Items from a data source
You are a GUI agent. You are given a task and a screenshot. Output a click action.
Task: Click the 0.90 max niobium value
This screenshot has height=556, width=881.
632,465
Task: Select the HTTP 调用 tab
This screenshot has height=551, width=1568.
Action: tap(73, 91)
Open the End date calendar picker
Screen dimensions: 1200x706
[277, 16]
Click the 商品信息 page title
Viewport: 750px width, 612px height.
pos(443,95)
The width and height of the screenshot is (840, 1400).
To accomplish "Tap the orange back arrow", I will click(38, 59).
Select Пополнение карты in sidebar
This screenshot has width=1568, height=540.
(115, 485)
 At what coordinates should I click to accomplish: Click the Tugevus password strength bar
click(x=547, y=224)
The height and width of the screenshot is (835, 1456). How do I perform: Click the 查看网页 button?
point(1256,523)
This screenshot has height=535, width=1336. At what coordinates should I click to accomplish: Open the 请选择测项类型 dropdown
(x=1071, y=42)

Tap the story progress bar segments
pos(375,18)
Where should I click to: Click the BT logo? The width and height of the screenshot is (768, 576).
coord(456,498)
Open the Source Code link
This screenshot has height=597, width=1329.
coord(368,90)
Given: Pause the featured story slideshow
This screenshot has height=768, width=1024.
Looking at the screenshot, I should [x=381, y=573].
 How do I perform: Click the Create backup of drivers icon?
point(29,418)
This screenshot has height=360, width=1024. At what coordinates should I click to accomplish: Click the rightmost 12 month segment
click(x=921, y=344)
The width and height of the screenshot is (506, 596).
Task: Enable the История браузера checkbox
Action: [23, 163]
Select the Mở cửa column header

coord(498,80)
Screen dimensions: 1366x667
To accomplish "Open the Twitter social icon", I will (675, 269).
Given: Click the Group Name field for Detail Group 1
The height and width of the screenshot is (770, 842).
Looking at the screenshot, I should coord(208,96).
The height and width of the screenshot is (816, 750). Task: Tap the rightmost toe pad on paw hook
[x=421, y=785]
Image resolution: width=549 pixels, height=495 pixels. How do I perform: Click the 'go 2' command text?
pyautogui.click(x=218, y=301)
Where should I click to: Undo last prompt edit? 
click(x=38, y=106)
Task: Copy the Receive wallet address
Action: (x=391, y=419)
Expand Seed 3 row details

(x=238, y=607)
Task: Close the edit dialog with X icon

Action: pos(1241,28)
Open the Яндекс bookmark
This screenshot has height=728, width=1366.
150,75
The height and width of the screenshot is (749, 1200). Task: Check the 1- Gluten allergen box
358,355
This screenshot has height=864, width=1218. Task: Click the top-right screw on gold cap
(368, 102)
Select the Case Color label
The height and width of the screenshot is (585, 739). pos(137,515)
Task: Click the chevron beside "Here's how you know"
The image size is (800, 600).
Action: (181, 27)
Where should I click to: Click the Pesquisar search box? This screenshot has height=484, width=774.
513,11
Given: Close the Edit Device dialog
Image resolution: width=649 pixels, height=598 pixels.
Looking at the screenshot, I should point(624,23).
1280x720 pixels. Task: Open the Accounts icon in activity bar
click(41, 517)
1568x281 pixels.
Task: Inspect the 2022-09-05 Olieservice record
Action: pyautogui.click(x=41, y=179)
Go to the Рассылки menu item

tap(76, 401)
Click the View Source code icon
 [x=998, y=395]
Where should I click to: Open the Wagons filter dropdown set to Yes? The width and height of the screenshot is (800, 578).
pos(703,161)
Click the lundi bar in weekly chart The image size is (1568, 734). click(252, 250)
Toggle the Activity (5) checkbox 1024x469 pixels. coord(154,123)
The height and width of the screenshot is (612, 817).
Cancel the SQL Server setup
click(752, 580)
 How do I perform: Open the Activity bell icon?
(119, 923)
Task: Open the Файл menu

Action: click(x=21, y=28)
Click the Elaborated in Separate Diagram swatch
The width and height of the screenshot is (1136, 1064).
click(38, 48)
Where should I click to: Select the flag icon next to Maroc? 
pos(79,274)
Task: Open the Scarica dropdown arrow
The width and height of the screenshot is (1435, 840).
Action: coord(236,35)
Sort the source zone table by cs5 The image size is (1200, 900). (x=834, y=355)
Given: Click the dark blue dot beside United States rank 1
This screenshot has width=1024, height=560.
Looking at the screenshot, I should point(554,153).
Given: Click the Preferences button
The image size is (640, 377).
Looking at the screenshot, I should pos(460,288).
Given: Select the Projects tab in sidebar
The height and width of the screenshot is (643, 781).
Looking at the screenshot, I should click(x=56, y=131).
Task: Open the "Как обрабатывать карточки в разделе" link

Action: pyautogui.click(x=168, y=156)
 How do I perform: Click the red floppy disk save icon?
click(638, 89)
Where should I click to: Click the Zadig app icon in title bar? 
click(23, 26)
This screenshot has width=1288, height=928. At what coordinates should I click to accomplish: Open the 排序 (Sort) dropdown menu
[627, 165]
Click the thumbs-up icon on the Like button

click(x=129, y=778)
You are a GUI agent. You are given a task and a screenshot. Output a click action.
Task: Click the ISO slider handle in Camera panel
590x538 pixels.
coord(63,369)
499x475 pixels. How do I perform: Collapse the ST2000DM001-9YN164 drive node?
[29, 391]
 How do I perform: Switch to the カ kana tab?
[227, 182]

Work instructions: Among the lines of the records above, count those holding the string "will", and report only the number.

Exercise result: 2